Marshall will also receive an additional $2,128,316 in education funding over the biennium, including $1,201,390 in general education funding and $192,468 in special education. The increases should help the district navigate through another school year of possible rising enrollment.
However, it was a question by a reporter in Duluth that put the spotlight on an issue that causes the struggle between taxpayers and school districts. The reporter said in his region, three school districts have offered multiple failed referendums. The reporter asked the governor how can those school districts keep their schools operational and up-to-date.
Walz’s answer: Make those referendums either rare or extinct.

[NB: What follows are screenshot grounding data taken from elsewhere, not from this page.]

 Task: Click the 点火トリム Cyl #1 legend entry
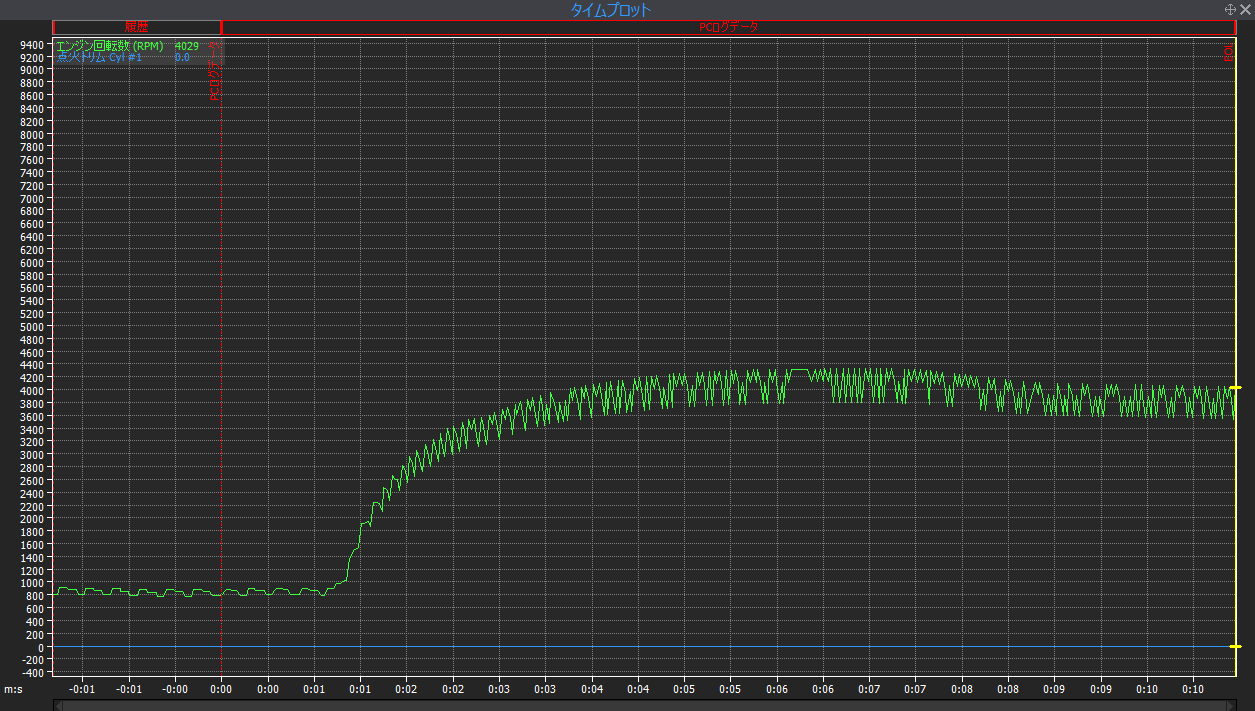99,58
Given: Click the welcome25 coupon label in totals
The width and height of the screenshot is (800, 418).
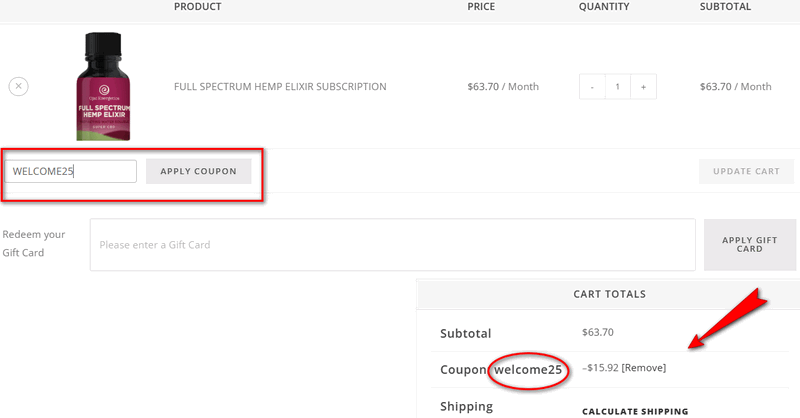Looking at the screenshot, I should [530, 370].
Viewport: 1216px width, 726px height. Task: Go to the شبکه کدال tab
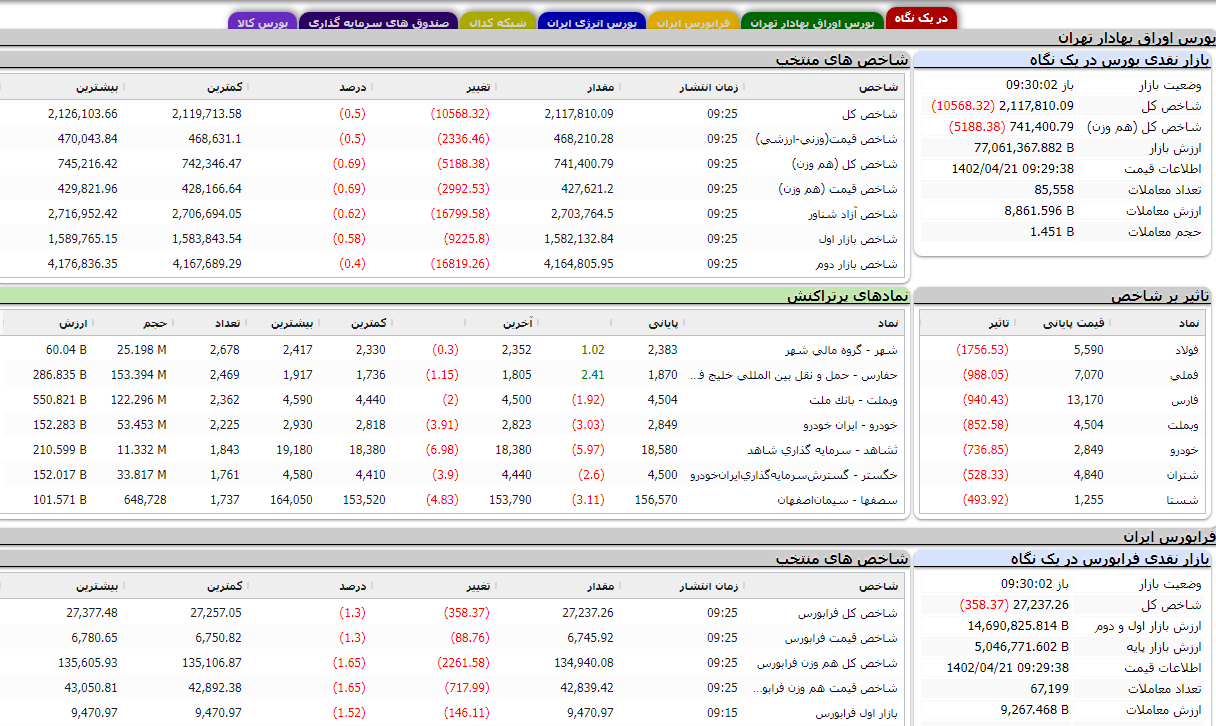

“We want funding across Minnesota that isn’t dependent on your property tax base, that your quality of education could still be there. We worked for some ways on the equalization funding.”
He also talked about how the past legislative session took more pressure off of farmers.
“It was an untenable situation where 70 percent of the tax money came from 10 percent of the base because of agriculture influence,” he said.
Walz said “we want to make sure that every child’s education is not dependent on those referendums.”
We agree with the governor’s quest to limit referendums and find a better way to update schools in rural Minnesota.
We look at the referendums approved by voters in school districts here in Marshall and Russell-Tyler-Ruthton. Both were approved, but not without exerting a lot of time and energy.
In Marshall, we noticed the slick videos featuring school officials and others connected to the district posted on Facebook before the election. And the colorful, large signs as voters walked to the polling area inside the Marshall Middle School on Election Day.
District officials are being put into the difficult position to inform voters. But it can appear to be campaigning for the need to update their facilities.
There has to be a better way to cover the expenses of costly needed updates to school facilities. At the same time, take the pressure off of property owners and school officials.